Please write out all the data exactly as shown.

BEGIN

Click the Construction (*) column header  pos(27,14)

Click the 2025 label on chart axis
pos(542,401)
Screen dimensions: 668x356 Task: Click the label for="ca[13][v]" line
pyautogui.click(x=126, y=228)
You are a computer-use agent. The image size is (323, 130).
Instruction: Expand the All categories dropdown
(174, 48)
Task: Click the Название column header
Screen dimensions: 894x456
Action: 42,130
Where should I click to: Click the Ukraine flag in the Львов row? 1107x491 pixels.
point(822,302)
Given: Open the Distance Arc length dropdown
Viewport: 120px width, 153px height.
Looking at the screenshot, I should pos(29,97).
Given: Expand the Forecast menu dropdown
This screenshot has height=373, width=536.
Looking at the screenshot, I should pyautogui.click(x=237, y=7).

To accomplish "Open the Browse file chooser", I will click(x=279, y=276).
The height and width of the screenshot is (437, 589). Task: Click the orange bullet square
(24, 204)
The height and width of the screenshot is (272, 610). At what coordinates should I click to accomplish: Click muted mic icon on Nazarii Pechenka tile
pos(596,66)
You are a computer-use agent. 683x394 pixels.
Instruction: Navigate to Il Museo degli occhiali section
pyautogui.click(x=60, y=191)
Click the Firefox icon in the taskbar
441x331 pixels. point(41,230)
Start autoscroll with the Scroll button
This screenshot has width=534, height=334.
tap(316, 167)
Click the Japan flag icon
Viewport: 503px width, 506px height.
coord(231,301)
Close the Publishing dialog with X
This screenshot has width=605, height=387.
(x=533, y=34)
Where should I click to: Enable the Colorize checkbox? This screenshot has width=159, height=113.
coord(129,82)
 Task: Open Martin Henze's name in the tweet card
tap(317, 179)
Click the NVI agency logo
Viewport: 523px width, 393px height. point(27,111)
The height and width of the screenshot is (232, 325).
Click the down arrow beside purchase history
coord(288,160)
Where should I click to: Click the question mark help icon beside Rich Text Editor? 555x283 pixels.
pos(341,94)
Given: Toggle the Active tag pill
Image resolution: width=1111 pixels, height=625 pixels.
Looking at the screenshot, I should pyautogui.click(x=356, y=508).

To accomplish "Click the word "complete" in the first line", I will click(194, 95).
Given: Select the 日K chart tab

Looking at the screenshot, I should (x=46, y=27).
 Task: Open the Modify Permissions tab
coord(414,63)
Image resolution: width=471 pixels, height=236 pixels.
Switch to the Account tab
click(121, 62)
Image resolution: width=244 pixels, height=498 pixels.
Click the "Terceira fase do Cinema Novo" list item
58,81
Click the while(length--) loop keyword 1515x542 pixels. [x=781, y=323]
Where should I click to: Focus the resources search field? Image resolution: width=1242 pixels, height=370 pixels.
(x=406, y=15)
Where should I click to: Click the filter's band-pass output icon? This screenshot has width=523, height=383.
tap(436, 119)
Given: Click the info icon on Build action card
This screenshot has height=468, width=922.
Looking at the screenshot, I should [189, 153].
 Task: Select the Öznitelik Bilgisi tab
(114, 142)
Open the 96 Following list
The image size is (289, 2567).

END

RESPONSE:
Click the Construction (*) column header  pos(27,14)

Click the 2025 label on chart axis
pos(542,401)
Screen dimensions: 668x356 Task: Click the label for="ca[13][v]" line
pyautogui.click(x=126, y=228)
You are a computer-use agent. The image size is (323, 130).
Instruction: Expand the All categories dropdown
(174, 48)
Task: Click the Название column header
Screen dimensions: 894x456
Action: 42,130
Where should I click to: Click the Ukraine flag in the Львов row? 1107x491 pixels.
point(822,302)
Given: Open the Distance Arc length dropdown
Viewport: 120px width, 153px height.
Looking at the screenshot, I should pos(29,97).
Given: Expand the Forecast menu dropdown
This screenshot has height=373, width=536.
Looking at the screenshot, I should pyautogui.click(x=237, y=7).

To accomplish "Open the Browse file chooser", I will click(x=279, y=276).
The height and width of the screenshot is (437, 589). Task: Click the orange bullet square
(24, 204)
The height and width of the screenshot is (272, 610). At what coordinates should I click to accomplish: Click muted mic icon on Nazarii Pechenka tile
pos(596,66)
You are a computer-use agent. 683x394 pixels.
Instruction: Navigate to Il Museo degli occhiali section
pyautogui.click(x=60, y=191)
Click the Firefox icon in the taskbar
441x331 pixels. point(41,230)
Start autoscroll with the Scroll button
This screenshot has width=534, height=334.
tap(316, 167)
Click the Japan flag icon
Viewport: 503px width, 506px height.
coord(231,301)
Close the Publishing dialog with X
This screenshot has width=605, height=387.
(x=533, y=34)
Where should I click to: Enable the Colorize checkbox? This screenshot has width=159, height=113.
coord(129,82)
 Task: Open Martin Henze's name in the tweet card
tap(317, 179)
Click the NVI agency logo
Viewport: 523px width, 393px height. point(27,111)
The height and width of the screenshot is (232, 325).
Click the down arrow beside purchase history
coord(288,160)
Where should I click to: Click the question mark help icon beside Rich Text Editor? 555x283 pixels.
pos(341,94)
Given: Toggle the Active tag pill
Image resolution: width=1111 pixels, height=625 pixels.
Looking at the screenshot, I should pyautogui.click(x=356, y=508).

To accomplish "Click the word "complete" in the first line", I will click(194, 95).
Given: Select the 日K chart tab

Looking at the screenshot, I should (x=46, y=27).
 Task: Open the Modify Permissions tab
coord(414,63)
Image resolution: width=471 pixels, height=236 pixels.
Switch to the Account tab
click(121, 62)
Image resolution: width=244 pixels, height=498 pixels.
Click the "Terceira fase do Cinema Novo" list item
58,81
Click the while(length--) loop keyword 1515x542 pixels. [x=781, y=323]
Where should I click to: Focus the resources search field? Image resolution: width=1242 pixels, height=370 pixels.
(x=406, y=15)
Where should I click to: Click the filter's band-pass output icon? This screenshot has width=523, height=383.
tap(436, 119)
Given: Click the info icon on Build action card
This screenshot has height=468, width=922.
Looking at the screenshot, I should [189, 153].
 Task: Select the Öznitelik Bilgisi tab
(114, 142)
Open the 96 Following list
The image size is (289, 2567).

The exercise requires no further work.